Panamá tiene que trascender 500 años de un modelo de país rentista ya desfasado, obsesionado con extraer y concentrar riqueza del tránsito de bienes finitos, a un país comprometido con crear y compartir prosperidad con el único bien infinito que existe: el conocimiento. Significa usar la posición geográfica, no principalmente como lugar de tránsito para los capitales, sino como espacio de encuentro humano, potenciando el intercambio de conocimientos al servicio de un desarrollo equitativo y sostenible, creando las condiciones para democratizar, dinamizar y diversificar las fuerzas productivas del país. El horizonte es convertirnos en una sociedad de los saberes para la vida.

Avanzar hacia un estadio superior de organización social requiere de un Estado dispuesto a invertir en ciencia y tecnología, pero no de forma aislada, sino estrechando lazos de cooperación con países vecinos, en igual situación de dependencia, generando redes de intercambios en la investigación y desarrollo que puedan ser canalizados como tecnologías hacia las cadenas productivas de la región latinoamericana. Una intensificación de los flujos de saberes, gestionados de forma colaborativa y descentralizada a nivel nacional, regional y sectorial, intensificando las complementariedades, y rompiendo con las estructuras empresariales verticales que impiden la innovación, con empresas cooperativas que organizan el trabajo social con humanidad e inteligencia.

Potenciar el conocimiento para la vida implica desarrollar tecnologías que producen con crecientes eficiencias sociales y ambientales, permitiendo convertir los aumentos en productividad en reducciones de las tasas de explotación de la fuerza de trabajo y de los ecosistemas, distribuyendo de esta forma los beneficios de la tecnología entre todos y no solo unos cuantos. Es una nueva racionalidad de la vida como premisa fundante de la economía del futuro.
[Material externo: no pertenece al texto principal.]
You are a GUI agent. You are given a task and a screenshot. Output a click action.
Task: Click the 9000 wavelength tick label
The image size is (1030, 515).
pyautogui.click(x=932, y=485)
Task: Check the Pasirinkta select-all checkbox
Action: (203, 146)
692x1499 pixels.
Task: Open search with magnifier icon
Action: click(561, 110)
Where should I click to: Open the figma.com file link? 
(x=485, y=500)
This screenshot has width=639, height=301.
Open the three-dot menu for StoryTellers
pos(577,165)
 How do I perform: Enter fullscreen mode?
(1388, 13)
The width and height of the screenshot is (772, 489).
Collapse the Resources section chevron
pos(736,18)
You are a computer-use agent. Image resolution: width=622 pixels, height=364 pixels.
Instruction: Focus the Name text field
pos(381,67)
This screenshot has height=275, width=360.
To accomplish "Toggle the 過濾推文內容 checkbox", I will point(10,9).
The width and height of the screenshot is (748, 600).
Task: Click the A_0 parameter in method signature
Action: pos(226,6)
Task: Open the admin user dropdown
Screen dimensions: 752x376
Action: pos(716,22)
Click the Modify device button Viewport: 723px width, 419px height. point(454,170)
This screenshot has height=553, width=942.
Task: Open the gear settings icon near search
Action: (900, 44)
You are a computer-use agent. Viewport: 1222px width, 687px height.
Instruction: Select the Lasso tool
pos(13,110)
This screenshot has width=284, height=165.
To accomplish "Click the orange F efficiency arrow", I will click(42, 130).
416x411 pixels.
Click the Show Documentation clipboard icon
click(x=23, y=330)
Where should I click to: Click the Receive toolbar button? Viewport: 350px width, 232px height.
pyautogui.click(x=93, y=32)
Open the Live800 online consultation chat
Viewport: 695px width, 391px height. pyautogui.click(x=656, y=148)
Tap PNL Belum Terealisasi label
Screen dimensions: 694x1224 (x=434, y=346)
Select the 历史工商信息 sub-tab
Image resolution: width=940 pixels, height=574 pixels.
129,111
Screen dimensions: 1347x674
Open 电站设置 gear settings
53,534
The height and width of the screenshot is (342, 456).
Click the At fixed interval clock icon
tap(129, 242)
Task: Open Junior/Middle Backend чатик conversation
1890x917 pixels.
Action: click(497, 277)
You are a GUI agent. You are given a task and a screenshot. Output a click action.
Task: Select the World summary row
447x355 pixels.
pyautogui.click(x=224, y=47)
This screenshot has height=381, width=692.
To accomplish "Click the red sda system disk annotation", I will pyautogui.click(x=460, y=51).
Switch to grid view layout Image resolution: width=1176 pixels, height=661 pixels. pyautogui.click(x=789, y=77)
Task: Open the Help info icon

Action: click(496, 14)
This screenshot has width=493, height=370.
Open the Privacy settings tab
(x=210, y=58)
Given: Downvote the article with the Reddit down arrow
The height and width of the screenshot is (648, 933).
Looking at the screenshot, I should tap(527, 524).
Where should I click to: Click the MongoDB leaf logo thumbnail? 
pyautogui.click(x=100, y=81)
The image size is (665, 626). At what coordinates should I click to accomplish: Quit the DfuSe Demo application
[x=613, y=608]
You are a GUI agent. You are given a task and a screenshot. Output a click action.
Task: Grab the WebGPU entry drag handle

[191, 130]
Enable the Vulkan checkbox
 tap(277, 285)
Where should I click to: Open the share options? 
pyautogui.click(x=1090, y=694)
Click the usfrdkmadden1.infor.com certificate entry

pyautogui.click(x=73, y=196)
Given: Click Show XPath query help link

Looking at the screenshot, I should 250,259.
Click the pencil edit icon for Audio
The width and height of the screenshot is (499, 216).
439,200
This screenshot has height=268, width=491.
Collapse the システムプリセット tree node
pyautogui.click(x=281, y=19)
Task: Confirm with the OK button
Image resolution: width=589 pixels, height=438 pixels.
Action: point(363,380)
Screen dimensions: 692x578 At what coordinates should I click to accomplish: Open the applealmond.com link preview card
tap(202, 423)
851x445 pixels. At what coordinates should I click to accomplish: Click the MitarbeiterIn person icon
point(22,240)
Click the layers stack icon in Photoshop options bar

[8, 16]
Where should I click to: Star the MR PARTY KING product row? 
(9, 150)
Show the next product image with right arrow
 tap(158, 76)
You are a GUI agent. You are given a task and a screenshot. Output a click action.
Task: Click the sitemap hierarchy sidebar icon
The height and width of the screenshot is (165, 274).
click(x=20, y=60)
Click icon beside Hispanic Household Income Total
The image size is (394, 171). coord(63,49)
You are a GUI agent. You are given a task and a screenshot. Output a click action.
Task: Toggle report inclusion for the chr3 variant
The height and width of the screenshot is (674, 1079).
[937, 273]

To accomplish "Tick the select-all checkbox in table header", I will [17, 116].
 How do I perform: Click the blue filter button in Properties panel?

Esto permite generar una mayor capacidad productiva, y, por ende, una mayor base tributaria. Una política fiscal progresiva, con la cual materializar los derechos humanos mediante servicios públicos universales, en salud, educación, cuidados, vivienda, energía, transporte y alimentos, asegurando que todo ser humano posea las condiciones para vivir libre y plenamente. Esa justicia en el uso de los recursos requiere de la autogestión, donde es a través de redes participativas como se organiza el trabajo de la sociedad, una auténtica democratización de los procesos productivos. Eso exige una institucionalidad transparente y adaptable, abierto a la vigilancia ciudadana, donde nosotros mismos nos convertimos en los garantes del buen uso de los recursos colectivos. Un nuevo modelo que permita poner las potencialidades del país y su posición geográfica al servicio de la satisfacción de las necesidades humanas en equilibrio con la naturaleza.

La conjugación de cambios tecnológicos acelerados, con la cuarta revolución industrial, dentro de una profundización de las contradicciones sociales y ambientales del sistema, ahora agravados por una pandemia, exigen repensar la forma como organizamos nuestras sociedades. El futuro va a depender de la capacidad de los pueblos de desarrollar conocimientos que les permitan producir riqueza de una forma socialmente equitativa y ambientalmente sostenible bajo el control de la propia sociedad, dentro de bloques regionales que colaboran de forma activa para asegurar los niveles de soberanía que permitan gestionar racionalmente los recursos para enfrentar amenazas colectivas como el COVID-19.

El futuro pertenece a quienes cooperen con inteligencia para el bien común de la humanidad, y no a quienes compitan con egoísmo a costa de la vida humana y natural.